The lines needed are those below that contain the word "agent"; copy each one.

» **PROVIDED DATA**:
---+---

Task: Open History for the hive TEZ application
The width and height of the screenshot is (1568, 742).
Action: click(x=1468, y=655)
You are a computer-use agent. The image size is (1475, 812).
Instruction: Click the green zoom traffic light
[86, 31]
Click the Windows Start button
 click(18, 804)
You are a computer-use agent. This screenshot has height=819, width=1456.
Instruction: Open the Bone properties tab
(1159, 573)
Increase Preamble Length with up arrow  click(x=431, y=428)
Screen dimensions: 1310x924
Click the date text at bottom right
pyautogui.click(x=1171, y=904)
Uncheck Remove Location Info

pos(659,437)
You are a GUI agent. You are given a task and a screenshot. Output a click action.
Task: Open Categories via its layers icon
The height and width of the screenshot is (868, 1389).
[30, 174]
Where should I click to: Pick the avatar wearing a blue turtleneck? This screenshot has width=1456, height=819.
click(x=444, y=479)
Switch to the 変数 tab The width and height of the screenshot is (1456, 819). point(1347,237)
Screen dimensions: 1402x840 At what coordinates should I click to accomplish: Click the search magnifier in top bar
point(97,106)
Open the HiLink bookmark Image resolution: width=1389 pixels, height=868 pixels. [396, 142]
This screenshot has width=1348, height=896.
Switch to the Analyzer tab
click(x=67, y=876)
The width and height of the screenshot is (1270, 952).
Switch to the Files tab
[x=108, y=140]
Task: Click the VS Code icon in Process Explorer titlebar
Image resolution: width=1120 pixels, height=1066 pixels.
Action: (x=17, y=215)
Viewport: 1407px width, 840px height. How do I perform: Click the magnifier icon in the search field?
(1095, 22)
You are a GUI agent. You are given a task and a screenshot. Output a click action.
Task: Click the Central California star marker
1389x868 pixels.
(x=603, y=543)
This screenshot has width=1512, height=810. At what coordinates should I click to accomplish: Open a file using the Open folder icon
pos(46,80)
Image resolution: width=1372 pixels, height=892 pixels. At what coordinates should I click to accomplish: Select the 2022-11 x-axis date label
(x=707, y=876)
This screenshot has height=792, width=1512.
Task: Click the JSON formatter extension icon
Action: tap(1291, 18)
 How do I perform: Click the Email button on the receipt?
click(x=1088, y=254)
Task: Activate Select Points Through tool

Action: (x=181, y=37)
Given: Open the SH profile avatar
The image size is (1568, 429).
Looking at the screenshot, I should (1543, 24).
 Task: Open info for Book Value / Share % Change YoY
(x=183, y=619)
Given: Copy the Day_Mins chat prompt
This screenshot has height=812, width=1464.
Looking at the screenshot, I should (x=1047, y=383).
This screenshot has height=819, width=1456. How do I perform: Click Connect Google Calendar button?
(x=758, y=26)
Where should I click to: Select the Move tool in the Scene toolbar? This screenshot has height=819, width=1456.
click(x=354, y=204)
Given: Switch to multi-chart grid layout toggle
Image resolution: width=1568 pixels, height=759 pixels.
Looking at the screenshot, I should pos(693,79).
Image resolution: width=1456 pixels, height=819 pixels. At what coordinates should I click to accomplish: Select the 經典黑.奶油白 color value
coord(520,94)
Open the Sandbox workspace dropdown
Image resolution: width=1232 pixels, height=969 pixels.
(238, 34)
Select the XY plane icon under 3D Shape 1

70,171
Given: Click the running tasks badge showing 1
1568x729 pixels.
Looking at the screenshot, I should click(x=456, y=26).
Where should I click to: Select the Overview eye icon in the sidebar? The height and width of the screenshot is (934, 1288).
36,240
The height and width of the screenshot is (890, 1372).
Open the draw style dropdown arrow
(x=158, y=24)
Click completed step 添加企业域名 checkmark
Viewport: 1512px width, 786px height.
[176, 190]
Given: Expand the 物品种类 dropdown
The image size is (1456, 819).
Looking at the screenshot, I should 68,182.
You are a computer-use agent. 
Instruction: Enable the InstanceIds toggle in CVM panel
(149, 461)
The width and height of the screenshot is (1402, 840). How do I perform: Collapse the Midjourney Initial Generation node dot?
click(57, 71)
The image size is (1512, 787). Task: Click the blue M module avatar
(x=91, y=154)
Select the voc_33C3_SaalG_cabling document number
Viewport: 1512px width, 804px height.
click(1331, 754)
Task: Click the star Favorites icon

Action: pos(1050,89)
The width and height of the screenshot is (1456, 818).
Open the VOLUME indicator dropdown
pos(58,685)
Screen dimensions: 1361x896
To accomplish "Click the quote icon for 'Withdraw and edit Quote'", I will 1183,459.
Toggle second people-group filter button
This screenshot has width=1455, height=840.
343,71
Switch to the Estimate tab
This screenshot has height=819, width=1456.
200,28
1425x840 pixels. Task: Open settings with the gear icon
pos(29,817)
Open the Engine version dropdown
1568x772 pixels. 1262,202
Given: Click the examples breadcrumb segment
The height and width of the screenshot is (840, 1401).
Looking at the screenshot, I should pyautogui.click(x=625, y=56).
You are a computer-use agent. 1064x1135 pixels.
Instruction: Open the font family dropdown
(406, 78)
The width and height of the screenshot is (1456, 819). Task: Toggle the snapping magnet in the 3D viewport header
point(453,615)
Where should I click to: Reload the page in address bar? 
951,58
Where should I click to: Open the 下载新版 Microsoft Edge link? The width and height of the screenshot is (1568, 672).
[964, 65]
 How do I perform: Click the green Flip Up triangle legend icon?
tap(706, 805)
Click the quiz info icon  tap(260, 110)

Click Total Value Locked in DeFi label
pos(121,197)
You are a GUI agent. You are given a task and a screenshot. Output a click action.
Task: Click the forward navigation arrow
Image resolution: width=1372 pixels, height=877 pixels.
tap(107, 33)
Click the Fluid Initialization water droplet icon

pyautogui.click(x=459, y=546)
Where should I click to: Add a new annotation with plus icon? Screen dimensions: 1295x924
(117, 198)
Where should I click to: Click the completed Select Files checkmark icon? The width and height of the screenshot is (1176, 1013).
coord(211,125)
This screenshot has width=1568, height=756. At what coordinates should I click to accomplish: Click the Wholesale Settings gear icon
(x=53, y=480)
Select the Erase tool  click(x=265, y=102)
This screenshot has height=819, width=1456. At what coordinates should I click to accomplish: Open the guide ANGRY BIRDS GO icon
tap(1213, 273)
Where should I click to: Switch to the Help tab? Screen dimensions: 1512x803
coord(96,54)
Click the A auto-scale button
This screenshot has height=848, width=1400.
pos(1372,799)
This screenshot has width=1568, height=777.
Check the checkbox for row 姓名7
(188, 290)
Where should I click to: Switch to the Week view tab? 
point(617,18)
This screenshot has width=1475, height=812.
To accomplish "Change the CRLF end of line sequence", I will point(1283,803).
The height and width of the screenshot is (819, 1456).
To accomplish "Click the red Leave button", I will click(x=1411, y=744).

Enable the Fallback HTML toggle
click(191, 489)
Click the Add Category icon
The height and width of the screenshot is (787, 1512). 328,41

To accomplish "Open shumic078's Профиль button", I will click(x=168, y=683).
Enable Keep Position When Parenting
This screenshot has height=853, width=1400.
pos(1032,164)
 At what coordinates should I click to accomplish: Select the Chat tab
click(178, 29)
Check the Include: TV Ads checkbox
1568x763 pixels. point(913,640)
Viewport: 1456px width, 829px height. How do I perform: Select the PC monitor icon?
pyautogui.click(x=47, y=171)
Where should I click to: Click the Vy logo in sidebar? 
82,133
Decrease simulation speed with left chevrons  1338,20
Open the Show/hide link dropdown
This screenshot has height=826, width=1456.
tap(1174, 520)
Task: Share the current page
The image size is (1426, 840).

---+---

» **TASK RESPONSE**:
You are a computer-use agent. The image size is (1475, 812).
You are a computer-use agent. This screenshot has height=819, width=1456.
You are a GUI agent. You are given a task and a screenshot. Output a click action.
You are a GUI agent. You are given a task and a screenshot. Output a click action.
You are a computer-use agent. 
You are a computer-use agent. 1064x1135 pixels.
You are a GUI agent. You are given a task and a screenshot. Output a click action.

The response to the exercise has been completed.